P.O.D. doesn’t frequent Christian festivals, not because the band is opposed. Sandoval says God has called his band straight into the world, directly in front of people who aren’t going to Christian concerts or church, people with real issues that many times aren’t met by the church. The church is still vital for Christians, but Sandoval says he has been given a platform to speak to people who need to hear about Jesus and aren’t going to church to seek him.
Some people are drawn to church through hymns and Bible School. Some are drawn through tattoos and rock n’ roll.

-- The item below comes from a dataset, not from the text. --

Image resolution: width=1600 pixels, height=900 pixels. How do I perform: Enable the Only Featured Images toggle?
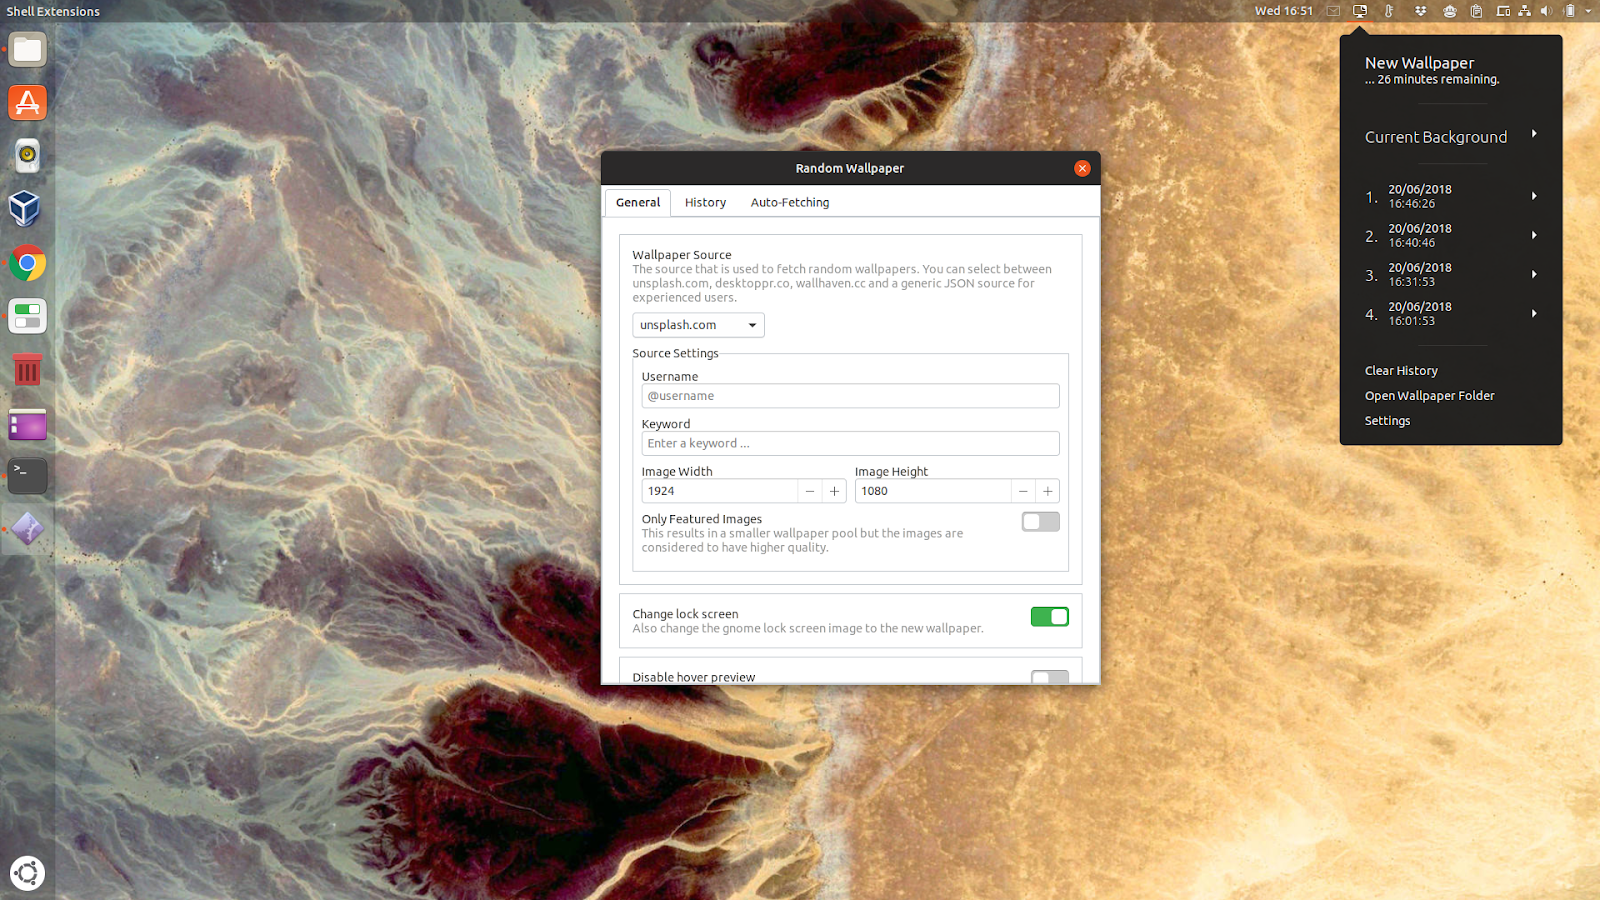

“I’ve been a Christian a long time and God knows I’ve had my ups and my downs and my confusing points,” Sandoval said. “I never subscribe to the ‘institution’ of Christianity. But I want Jesus. And I think these kids do too. I think a lot of them don’t have a problem with God. They don’t have a problem with Jesus.
“They have a problem with the churches that have let them down. They have a huge problem with people that have claimed Christianity all their lives and they haven’t seen it in their lives, and they’re over it.”
POD has sold more than 12 million records. Before the eighth and newest studio album, “Murdered Love,” was released in 2012, the band took some five years off, Sonny says a time to find out if God still wanted P.O.D. to be P.O.D.
The answer was yes and a new album has made the band as popular as ever. There’s no confusing the lyrics on edgy “Murdered Love,” and obvious play on Jesus’ death of the cross. The strongest lyrics come from “I Am,” an ode to everyday struggles.
“I am the murderer, the pervert, sick to the core. I am the unclean dope fiend, I am the whore,” the song says before asking, “Cause if You knew who I am, would You really want to die for me?”
P.O.D and the Whosoevers are seeking those seeking God, real people with real problems. Sandoval doesn’t find any issue too tough to talk about.
“I don’t want to offend Christians, I don’t, but at the same time I think sometimes when people are … uncomfortable, I think that’s a good thing,” Sandoval said. “I think that allows you to get out from where you’re at and really check it out and see what’s going on.”